そんな小さな行動の積み重ねが、チームの強さをつくっていきます。


お客様は、チームワークを見ています


忘れがちなことですが、お客様はスタッフ同士の関係性をよく見ています。


声の掛け方。

スタッフ同士の表情。

連携のスムーズさ。

気遣いの言葉。


「仲の良いサロンだな。」

「雰囲気がいいな。」

「安心して過ごせるな。」


そんな印象は、スタッフ一人ひとりの日々の行動から生まれています。


逆に、どれだけ技術が高くても、スタッフ同士がギスギスしていたり、

連携が取れていなかったりすると、お客様は敏感に違和感を感じ取ります。


サロンの空気感は、お客様にとっての大切な価値の一つなのです。


チームワークは、教育によって育つ


チームワークは、生まれ持った相性だけで決まるものではありません。


「相手を思いやること。」

「困っている人がいたら手を差し伸べること。」

「自分の役割の外にも、目を配ること。
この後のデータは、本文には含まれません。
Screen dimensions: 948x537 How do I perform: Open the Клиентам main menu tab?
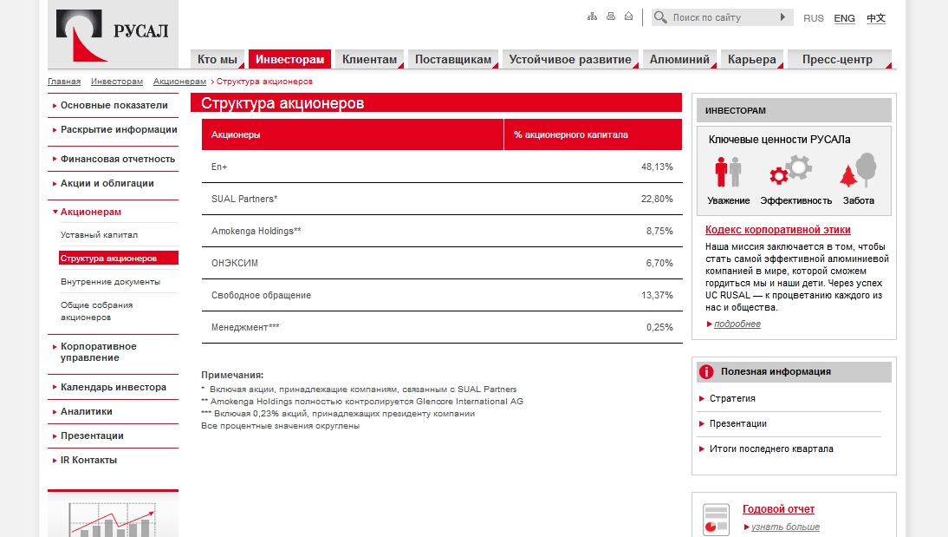pos(369,59)
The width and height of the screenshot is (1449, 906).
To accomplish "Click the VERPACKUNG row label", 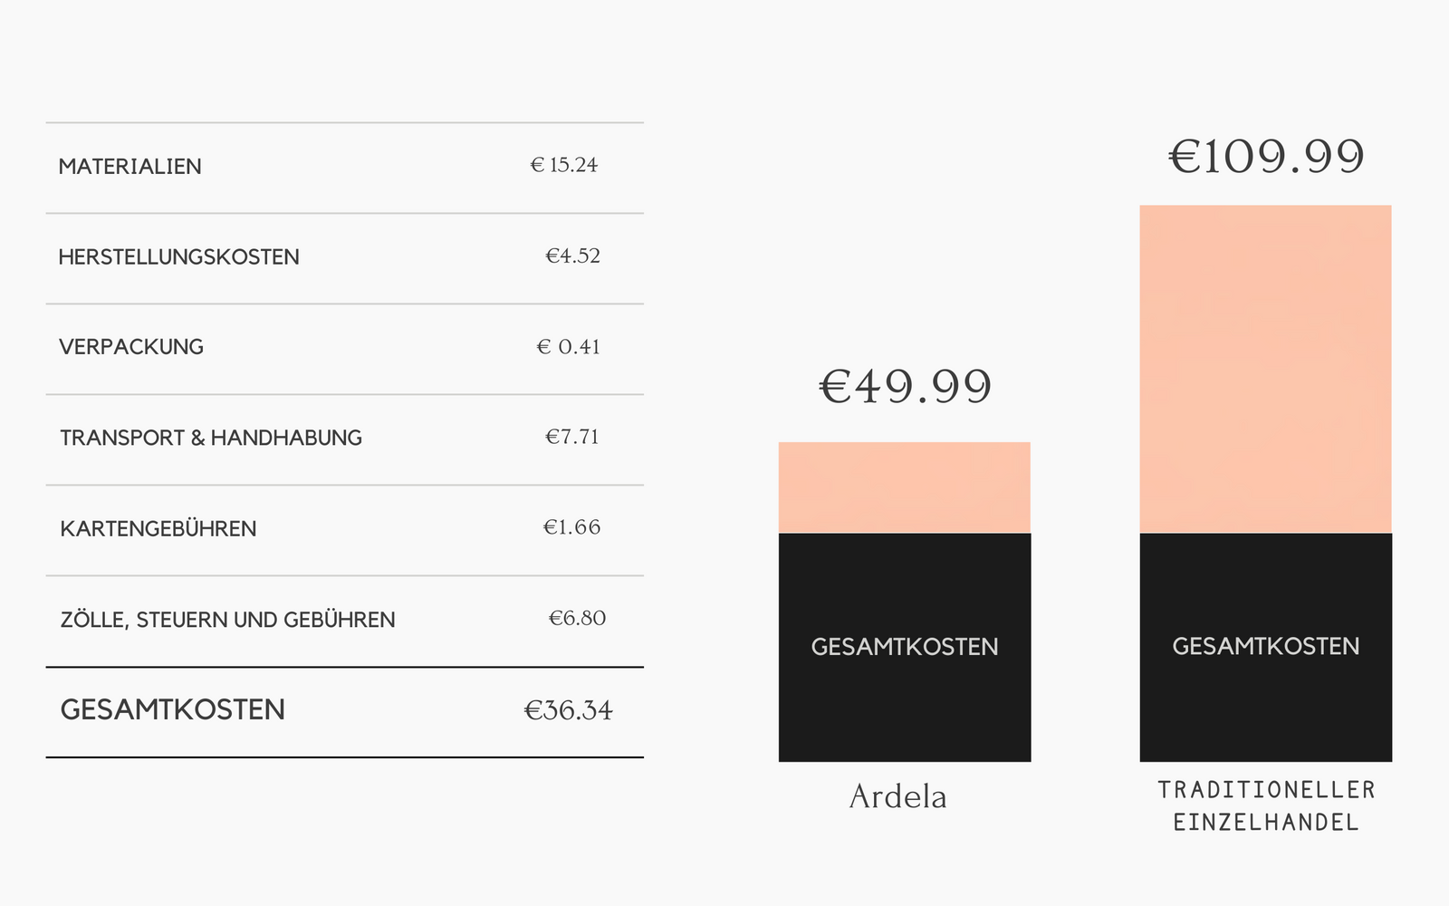I will 131,347.
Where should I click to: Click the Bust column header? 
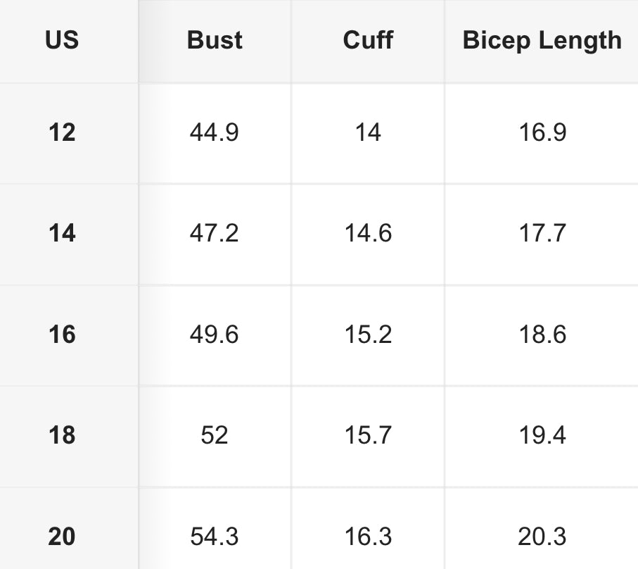pyautogui.click(x=215, y=41)
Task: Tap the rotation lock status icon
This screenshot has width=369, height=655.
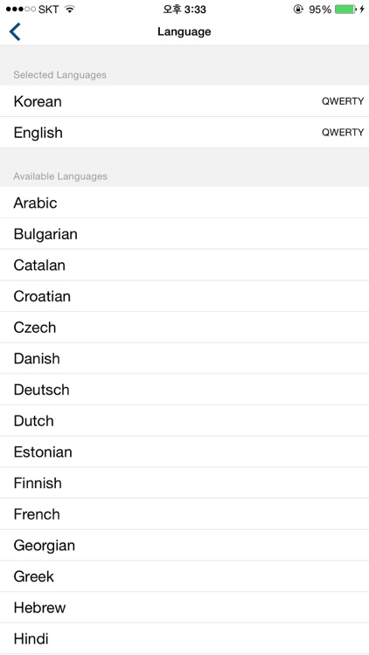Action: 298,10

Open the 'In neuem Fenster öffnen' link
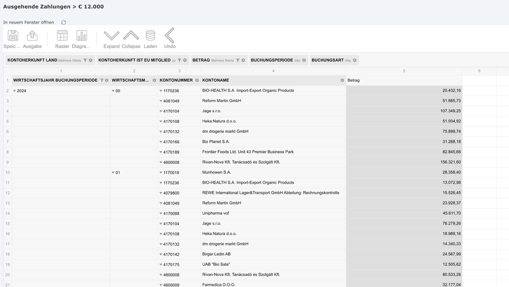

」


そんな価値観を、日々のサロンワークの中で伝え続けることによって育っていきます。


新人スタッフが先輩の姿を見て学び、先輩はオーナーの姿を見て学ぶ。

サロンの文化は、言葉と行動によって少しずつ受け継がれていくものです。


だからこそ、チームワークは「仕組み」ではなく、「文化」なのかもしれません。


チームの力が、サロンの価値になる


どんなに優れたオーナーがいても、一人だけで愛されるサロンをつくることはできません。


どんなに技術力の高いスタイリストがいても、チームの支えがなければ、

お客様に最高の時間を提供することは難しいでしょう。

サロンの価値とは、人の集合体です。


一人ひとりがお客様を想う気持ち。

一人ひとりが仲間を支える行動。

一人ひとりの仕事に対する誠実さ。


そのすべてが積み重なって、「このサロンが好き」というお客様の気持ちにつながっていきます。


最後に


チームでつくるサロンの価値は、一日で生まれるものではありません。


日々の小さな気遣いや、スタッフ同士の助け合い、お客様を思う気持ちの積み重ねによって、少しずつ育まれていくものです。


お客様は、担当者だけを見ているわけではありません。

サロンという一つのチームを体験しています。


だからこそ、「誰かがやってくれる」ではなく、「自分にできることは何だろう」と

考えられるスタッフが増えれば増えるほど、サロンの価値は高まっていきます。


次回は、「新人スタッフはサロンの未来そのもの」というテーマで、人を育てることが、未来のサロンを育てることにつながる、というお話をしてみたいと思います。